Friday, April 25, 2014
A judge has thrown out a confession by the boy accused of setting the first of three major fires in downtown Lewiston last spring, ruling that police failed to read him his rights until an hour and 45 minutes into an interrogation.
Firefighters battle a blaze that heavily damaged three apartment buildings in downtown Lewiston on April 29 . The confession of the boy charged with starting the fire has been thrown out by a judge.
AP Photo/Sun Journal, Amber Waterman
The confession by Brody Covey, first to a Lewiston detective and then to his mother on a video recorded at the police station, was the key evidence that prosecutors had against him in the blaze that destroyed three apartment buildings on April 29. Covey was 12 at the time.
Wednesday’s ruling is the second major blow to law enforcement’s attempts to hold four arson suspects responsible for the three massive fires over eight days that shook downtown Lewiston. One of the two men charged with setting a fire on May 6 that destroyed two buildings was deemed incompetent to stand trial because of an intellectual disability, in a ruling by a different judge.

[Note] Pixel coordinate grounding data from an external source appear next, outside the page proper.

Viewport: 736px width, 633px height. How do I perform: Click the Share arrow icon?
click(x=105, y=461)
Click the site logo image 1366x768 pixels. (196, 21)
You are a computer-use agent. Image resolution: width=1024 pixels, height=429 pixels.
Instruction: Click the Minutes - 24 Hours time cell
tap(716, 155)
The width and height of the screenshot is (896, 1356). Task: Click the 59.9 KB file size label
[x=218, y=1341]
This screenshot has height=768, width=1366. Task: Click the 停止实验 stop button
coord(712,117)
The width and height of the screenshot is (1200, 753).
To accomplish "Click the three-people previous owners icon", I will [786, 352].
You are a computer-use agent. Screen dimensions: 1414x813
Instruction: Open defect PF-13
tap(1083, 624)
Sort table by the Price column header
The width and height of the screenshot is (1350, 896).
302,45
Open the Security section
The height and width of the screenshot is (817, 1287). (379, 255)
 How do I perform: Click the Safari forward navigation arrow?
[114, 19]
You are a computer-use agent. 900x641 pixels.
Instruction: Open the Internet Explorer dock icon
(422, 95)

The three fires destroyed nine buildings in all and displaced nearly 200 residents, most of whom were living in poverty and some who came to this country as refugees from war-torn African nations. It took government agencies, volunteers and social workers more than two months to find homes for all of them.
All that’s left where the buildings burned are leveled, vacant lots that Lewiston officials have said will likely stay empty for years.
Judge Rick Lawrence ruled in Covey’s case months after Covey’s attorney, Allan Lobozzo, argued in Lewiston District Court to have the boy’s statements suppressed as legal evidence because police had not read him his constitutionally required Miranda rights – that he didn’t have to talk and was entitled to a lawyer.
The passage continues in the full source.